Subsequently, the pharmaceutical industry further consolidated its monopoly on scientific discovery. Scientists, whether in academia, biotech or the pharmaceutical industry, now take it for granted that any discoveries they make will be patented, commercialized and released onto the market to maximize profits rather than access. Between 2003 and 2020, global pharmaceutical revenues grew from roughly US$500-billion to US$1.3-trillion a year, an increase of more than 150 per cent.

Because there is little market incentive to produce vaccines for viruses that haven’t proved troublesome for high-income countries, only one vaccine was brought to market in the 50 years before the COVID-19 vaccines of 2020. Dr. Venter’s vision of the inevitability of for-profit science largely won the day. With it grew an increasingly moribund industry that prioritized sure-fire moneymakers over vaccines that, while not promising revenues, could end diseases affecting millions of people in low- and middle-income countries.

This could not have come at a worse time. More novel pandemic-ready pathogens emerged in the first two decades of the 21st century compared with the entirety of the 20th century. And while each of these new pathogens – including MERS, Zika and Chikungunya – reinforced the fact that humanity was accelerating toward a pandemic, the market incentive to produce vaccines became weaker than it had ever been. What’s more, the for-profit model for vaccine production all but ensured that even if a vaccine were developed, access would largely depend on who had the resources to pay for them.

Fast forward to the present and the worst fears that vaccinologists such as Dr. Brunham had about restricted access to vaccines have come true. Two years into the pandemic, Canada – one of the wealthiest countries on the planet – is offering third-dose COVID-19 vaccine boosters to its citizens, who are among the most highly vaccinated in the world. Meanwhile, only about 10 per cent of people in low-income countries have been given the minimum two doses.

### Dataset content:

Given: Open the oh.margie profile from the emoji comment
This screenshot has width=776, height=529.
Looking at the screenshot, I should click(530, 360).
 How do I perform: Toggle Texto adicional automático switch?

...

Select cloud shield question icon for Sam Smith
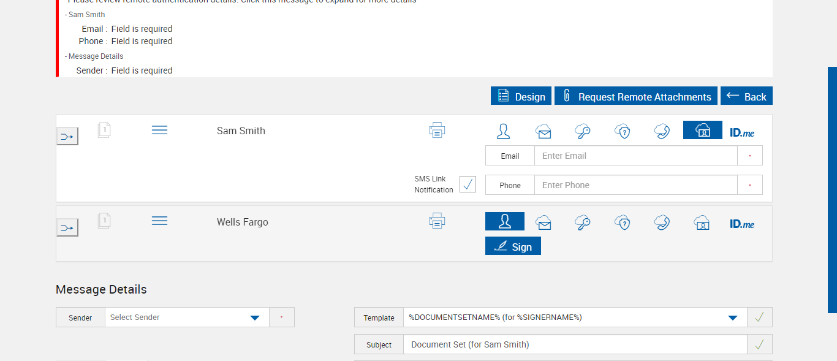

### Task instructions:
(a) Can you write out the passage on vaccine profits word for word, starting at "Fast forward to" and ending at "minimum two doses."?
(b) How would you continue the passage on vaccine profits from the point where it stops?

### Responses by task:
(a)
Fast forward to the present and the worst fears that vaccinologists such as Dr. Brunham had about restricted access to vaccines have come true. Two years into the pandemic, Canada – one of the wealthiest countries on the planet – is offering third-dose COVID-19 vaccine boosters to its citizens, who are among the most highly vaccinated in the world. Meanwhile, only about 10 per cent of people in low-income countries have been given the minimum two doses.

(b)
The irony is that, in the wake of the COVID-19 pandemic, Canada has been scrambling to position itself as a bastion of open science. In February, 2020, the Canadian government published, with great fanfare, a “Roadmap for Open Science” that would make government-funded research open and accessible to all, no strings – or patents – attached. One of the key goals of that roadmap is to accelerate scientific discovery so that the fruits of Canadian science can be exported far and wide. That was followed up in a September, 2020, announcement that Canada would donate $220-million to COVAX, an international consortium that used early vaccine purchases by wealthy countries to support delivery of doses to low- and middle-income ones.

Sadly, that commitment to the twin goals of open science and global vaccine equity quickly came crashing down to earth. In February, 2021, Canada used a clause in its agreement with COVAX to take 1.9 million doses from the global pool. It was an audacious move diametrically opposed to the spirit of vaccine equity. It also directly reduced the number of vaccines available for poorer countries. Meanwhile, Canada has failed to meaningfully invest in open-science initiatives.

That’s not for lack of options: The Viral Interruption Medicines Initiative, led by Canadian open science visionary Aled Edwards, has been lobbying the federal government for support. Dr. Edwards and his team have proposed developing a patent-less network of scientists to develop broad-based antiviral treatments that can prime the human body against attacks from known viruses and those that may emerge in the future. It’s an audacious and forward-thinking plan that Canada has so far failed to embrace.

It’s also the kind of initiative that could put our country at the forefront of open science discovery, at a time when the limits and cruelty of the for-profit approach to pandemic prevention have never been more glaring.